For the video projection “O’ Say Can You See?” -- her first gallery piece -- the New York-based artist returns to the literal and figurative Ground Zero of our current relationship with the Middle East, using her footage, in slowed motion, of people witnessing the 9/11 attack. To see the tears well up in a young boy’s eyes or the quiet despair and grief on a man’s face is to relive that moment with an intensity one might not expect of a vicarious experience nine years later. It is paired with two video interviews with former Guantanamo prisoners, who recount the torture they endured.

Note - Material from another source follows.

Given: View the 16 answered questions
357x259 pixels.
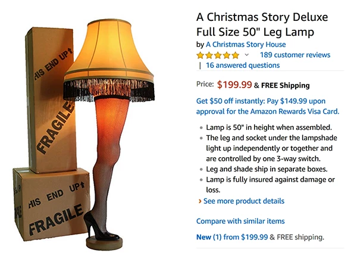Looking at the screenshot, I should (x=243, y=65).
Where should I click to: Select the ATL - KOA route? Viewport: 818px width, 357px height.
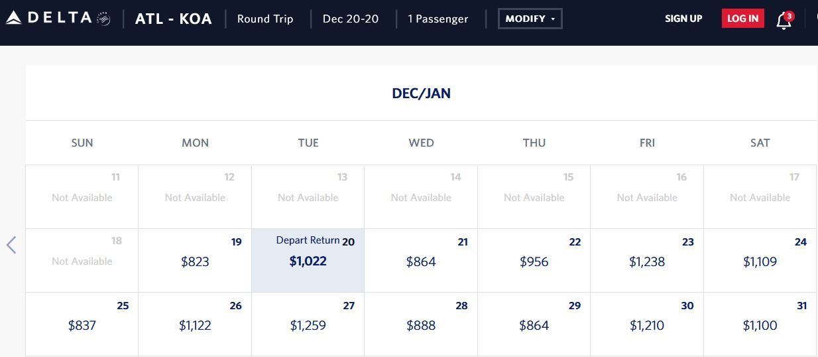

Mia Feuer’s bright blue sculptures, which hover perilously above the viewer, evoke the premonitions of apocalypse rife in contemporary art today. Constructed of the flotsam of our post-industrial society – pieces of girders, fragments of stairs, charred-looking chunks of wood – they appear to have been objects broken up and in the midst of being carried off by some monster hurricane. One closely resembles a bridge whose central span has been wiped out.

The sense of industrial collapse brings to mind Atlantan Mark Wentzel’s “Morale Hazard,” an obit for the car industry in which a junked Red Mustang was suspended in the same gallery. But Feuer throws in a bit of whimsy and “Wizard of Oz” stagecraft as well. Miniature violins can be seen amid the wreckage, as well as a canoe and a life-sized pair of donkeys.

Jaimie Warren, a performance artist who stars in most of her photos, celebrates outrageousness and excess. The Facebook-y photos reflect our age of cellphone self-documentation – as in ‘’Here I am with my head in a dinosaur’s mouth” or “I’m half naked at a party.” For my part, they have the same short shelf life.

Steve Aishman shares Warren’s interest in the snapshot aesthetic, evident in the series taken of various friends holding his son. His “Throwing Fast Food” series might seem a comment on Americans’ dietary habits, or a riff on the still-life genre. Perhaps the Silly Putty pieces wink at abstract sculpture.

But mostly, the Atlanta artist and SCAD professor parks at the intersection of the quotidian and the absurd, which has precedents in Austrian artist Erwin Wurm, John Baldessari and William Wegman. The photos are only modestly amusing, however, at least to me. See for yourself.

Catherine Fox is chief art critic of www.ArtsCriticATL.com

Exhibit reviews

Laura Poitras: “O’ Say Can You See?” Mia Feuer: “The Bridge.” “Steve Aishman and Jaimie Warren: Recent Photographs.”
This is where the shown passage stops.